Cronaca Italia

Morto Toni Santagata, cantante e padre del cabaret italiano: la carriera straordinaria tra tv, radio e teatro

È venuto a mancare all'età di 86 anni Toni Santagata, musicista, cantautore ma anche fondatore del cabaret in Italia. Le sue canzoni hanno accompagnato storici programmi Rai
toni santagata

È venuto a mancare Toni Santagata, protagonista della musica degli anni Settanta e uno dei promotori del cabaret italiano. Il cantautore, 86 anni, sarebbe stato ricoverato da diversi giorni.
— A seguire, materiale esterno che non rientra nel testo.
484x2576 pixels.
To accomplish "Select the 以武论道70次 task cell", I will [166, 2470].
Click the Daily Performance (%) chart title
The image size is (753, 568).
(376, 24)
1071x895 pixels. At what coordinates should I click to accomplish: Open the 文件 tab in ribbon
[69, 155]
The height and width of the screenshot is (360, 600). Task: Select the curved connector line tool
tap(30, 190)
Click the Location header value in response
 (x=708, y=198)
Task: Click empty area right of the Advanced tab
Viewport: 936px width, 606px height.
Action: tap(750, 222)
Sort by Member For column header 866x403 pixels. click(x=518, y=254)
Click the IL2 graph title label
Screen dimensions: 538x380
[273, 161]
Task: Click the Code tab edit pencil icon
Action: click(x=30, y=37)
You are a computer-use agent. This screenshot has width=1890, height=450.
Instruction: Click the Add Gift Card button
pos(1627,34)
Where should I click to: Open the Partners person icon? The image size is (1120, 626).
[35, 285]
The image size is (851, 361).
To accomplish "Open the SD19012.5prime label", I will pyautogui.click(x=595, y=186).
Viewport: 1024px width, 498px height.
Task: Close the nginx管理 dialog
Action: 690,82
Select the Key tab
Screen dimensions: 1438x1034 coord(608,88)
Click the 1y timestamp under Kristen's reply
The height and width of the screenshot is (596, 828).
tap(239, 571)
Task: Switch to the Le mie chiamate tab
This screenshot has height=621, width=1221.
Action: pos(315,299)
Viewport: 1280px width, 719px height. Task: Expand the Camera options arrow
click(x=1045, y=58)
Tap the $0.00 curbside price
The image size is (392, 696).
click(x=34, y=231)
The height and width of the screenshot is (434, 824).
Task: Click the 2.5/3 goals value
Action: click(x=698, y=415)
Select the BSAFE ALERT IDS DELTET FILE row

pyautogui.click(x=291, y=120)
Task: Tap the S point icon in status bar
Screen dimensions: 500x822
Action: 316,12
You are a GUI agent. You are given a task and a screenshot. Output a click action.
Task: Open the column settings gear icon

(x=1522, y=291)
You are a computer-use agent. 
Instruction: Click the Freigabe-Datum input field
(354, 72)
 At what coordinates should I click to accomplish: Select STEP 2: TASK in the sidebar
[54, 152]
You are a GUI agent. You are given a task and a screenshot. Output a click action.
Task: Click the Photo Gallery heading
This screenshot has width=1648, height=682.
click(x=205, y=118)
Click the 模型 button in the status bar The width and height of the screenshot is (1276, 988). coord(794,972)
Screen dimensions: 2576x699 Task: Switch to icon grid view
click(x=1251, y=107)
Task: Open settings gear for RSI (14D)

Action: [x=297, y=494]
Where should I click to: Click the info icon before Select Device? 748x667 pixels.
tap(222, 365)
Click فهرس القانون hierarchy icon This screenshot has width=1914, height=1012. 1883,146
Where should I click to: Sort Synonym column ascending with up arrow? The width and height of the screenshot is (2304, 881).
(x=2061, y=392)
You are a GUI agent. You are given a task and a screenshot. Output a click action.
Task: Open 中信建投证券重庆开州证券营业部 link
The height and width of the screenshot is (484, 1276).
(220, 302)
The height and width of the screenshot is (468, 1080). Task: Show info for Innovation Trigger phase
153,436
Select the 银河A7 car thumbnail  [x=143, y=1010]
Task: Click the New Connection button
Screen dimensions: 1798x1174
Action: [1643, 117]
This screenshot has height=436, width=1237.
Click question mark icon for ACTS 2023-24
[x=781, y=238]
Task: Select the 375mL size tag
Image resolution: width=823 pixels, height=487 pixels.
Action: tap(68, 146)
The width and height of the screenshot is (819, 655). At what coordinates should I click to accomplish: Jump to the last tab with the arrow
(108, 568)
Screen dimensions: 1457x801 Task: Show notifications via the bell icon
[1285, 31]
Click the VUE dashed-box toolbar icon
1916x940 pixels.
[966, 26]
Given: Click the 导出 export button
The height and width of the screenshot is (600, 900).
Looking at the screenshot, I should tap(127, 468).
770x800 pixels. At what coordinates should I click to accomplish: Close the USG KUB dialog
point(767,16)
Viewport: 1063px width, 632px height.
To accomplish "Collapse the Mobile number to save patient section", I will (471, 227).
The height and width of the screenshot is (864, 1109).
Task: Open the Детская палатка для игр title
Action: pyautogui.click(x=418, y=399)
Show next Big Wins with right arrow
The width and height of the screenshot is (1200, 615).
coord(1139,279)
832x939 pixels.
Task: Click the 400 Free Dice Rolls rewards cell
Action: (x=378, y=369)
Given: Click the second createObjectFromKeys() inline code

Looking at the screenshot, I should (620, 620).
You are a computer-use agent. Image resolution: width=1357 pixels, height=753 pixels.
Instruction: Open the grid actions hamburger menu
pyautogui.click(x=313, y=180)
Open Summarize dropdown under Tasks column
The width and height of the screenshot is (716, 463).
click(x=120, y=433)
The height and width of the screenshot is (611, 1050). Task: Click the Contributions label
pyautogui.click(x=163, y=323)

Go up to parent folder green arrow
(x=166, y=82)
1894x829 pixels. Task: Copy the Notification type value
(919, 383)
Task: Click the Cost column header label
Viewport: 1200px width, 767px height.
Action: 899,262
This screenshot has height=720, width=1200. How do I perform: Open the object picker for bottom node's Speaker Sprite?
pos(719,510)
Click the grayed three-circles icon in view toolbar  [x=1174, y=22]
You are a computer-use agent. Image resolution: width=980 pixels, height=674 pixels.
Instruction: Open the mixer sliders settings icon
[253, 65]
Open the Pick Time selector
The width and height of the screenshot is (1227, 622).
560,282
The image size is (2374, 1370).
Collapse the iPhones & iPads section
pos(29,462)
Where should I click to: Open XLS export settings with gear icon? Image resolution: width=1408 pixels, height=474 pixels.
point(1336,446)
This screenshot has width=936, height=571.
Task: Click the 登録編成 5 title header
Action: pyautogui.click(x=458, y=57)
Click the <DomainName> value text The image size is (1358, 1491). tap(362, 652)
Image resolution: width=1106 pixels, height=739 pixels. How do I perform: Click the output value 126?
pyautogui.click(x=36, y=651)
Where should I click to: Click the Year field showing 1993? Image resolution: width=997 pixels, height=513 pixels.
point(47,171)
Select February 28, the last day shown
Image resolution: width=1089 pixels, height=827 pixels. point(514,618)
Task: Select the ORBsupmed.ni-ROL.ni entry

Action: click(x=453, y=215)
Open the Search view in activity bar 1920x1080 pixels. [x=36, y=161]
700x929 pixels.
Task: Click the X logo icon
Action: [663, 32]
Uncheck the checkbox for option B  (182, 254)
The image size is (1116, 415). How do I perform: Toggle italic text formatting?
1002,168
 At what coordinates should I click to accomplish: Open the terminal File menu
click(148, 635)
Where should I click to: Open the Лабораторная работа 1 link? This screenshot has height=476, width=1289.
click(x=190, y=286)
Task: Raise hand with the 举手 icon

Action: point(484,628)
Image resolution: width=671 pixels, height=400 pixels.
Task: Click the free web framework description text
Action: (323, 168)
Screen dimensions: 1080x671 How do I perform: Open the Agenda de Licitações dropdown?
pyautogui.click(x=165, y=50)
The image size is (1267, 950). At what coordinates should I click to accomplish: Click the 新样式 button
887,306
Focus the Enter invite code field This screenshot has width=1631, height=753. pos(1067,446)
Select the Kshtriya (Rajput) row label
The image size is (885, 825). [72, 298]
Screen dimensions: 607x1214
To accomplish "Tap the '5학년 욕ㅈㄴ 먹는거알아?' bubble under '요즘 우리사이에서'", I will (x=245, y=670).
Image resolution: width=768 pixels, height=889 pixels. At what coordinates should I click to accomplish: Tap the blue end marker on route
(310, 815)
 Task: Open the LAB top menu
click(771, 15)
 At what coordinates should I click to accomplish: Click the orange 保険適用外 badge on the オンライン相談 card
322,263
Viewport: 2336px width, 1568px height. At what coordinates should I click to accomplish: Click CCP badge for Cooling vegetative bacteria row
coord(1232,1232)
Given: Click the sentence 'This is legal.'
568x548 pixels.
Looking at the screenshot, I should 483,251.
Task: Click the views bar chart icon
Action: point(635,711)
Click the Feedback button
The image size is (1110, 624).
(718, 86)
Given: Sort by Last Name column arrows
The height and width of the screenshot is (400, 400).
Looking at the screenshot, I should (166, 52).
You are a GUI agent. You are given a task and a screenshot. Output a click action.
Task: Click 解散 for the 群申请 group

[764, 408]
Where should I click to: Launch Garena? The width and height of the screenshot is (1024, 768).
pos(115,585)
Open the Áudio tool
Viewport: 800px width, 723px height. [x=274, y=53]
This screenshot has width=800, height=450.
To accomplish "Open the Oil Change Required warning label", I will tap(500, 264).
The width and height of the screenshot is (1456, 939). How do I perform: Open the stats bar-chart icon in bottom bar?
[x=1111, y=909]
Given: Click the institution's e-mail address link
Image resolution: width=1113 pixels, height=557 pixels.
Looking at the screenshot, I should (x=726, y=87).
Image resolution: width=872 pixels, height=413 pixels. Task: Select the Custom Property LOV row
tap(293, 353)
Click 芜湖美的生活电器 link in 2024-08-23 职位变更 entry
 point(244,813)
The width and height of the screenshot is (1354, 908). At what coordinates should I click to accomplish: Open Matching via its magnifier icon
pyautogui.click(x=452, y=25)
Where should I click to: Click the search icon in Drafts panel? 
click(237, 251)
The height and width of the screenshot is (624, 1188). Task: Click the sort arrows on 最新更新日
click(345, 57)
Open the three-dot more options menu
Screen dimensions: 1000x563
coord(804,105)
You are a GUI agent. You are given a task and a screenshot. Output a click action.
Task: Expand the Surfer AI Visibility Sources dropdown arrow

La sua morte è stata annunciata dalla moglie Giovanna Isola, con cui era sposato dal 1970. Immediatamente si sono uniti al cordoglio per la scomparsa colleghi e fan, amici ed esponenti istituzionali della Puglia, Regione natale di cui ha portato il dialetto sotto forma di composizioni musicali in giro per il mondo.

Addio a Toni Santagata: morto a 86 anni il cantautore

Toni Santagata, nome d’arte di Antonio Morese è morto oggi all’età di 86 anni.

Cantautore, cabarettista, autore televisivo e molto altro, Santagata era originario di Sant’Agata di Puglia, il padre carabiniere poi agente del Consorzio agrario che avrebbe preferito che il figlio si dedicasse agli studi in Giurisprudenza. Toni Santagata avrebbe però coltivato sin da piccolissimo la passione per la musica, che lo ha portato a comporre più di 600 canzoni e a esibirsi su migliaia di palchi.

I successi di Toni Santagata: dagli esordi a Canzonissima

Toni Santagata all’inizio degli anni Sessanta si trasferisce a Roma, dove entra nella scena dei locali della Capitale, in quegli anni in pieno fermento.

Scrive canzoni in italiano e dialetto pugliese, che userà poi anche nel cabaret. Negli anni Settanta esordisce in televisione, dove scriverà la sigla per A come Agricoltura, per poi diventare ospite di Speciale 3 milioni, in cui si esibirà con sue composizioni.

Nel 1973 arriva a Canzonissima, dove presenta Austerity, brano che venne molto apprezzato anche dal presidente della Repubblica Sandro Pertini. Il brano viene inserito anche nel documentario Pertini – Il combattente del 2018. Toni Santagata è stato molto apprezzato anche da Aldo Moro, che lo avrebbe voluto in lista come deputato, come raccontato dal cantautore a Oggi è un altro giorno di Serena Bortone appena un mese fa.

Con il brano folk Lu maritiello vince Canzonissima nell’edizione 1974-1975.

La televisione, la radio e il cabaret

Toni Santagata ha venduto 18 milioni di dischi nella sua carriera, ma è stato anche un volto televisivo.

Partecipa a Il dirigibile, per poi condurre Cabaret ovunque per Radio Rai. Sempre per la radio pubblica scrive diversi programmi, come Radio taxi, Miramare, Radio Punk. La sigla per la trasmissione Squadra grande squadra mia viene eletta poi a inno per la vittoria ai Mondiali dell’Italia nel 1982.

Il cordoglio per la scomparsa di Toni Santagata

Sono in molti in queste ore a ricordare Toni Santagata. Il presidente della Puglia Michele Emiliano, su Twitter, ha condiviso il cordoglio per la scomparsa di un ambasciatore della cultura pugliese. “Caro Toni, oggi il dolore forte e improvviso ci ha colpito, ma la gioia, l’orgoglio e l’energia che ci hai trasmesso sono più forti della morte. E quindi tu per noi sei vivo e balli e canti con noi. Con affetto infinito“, scrive Emiliano.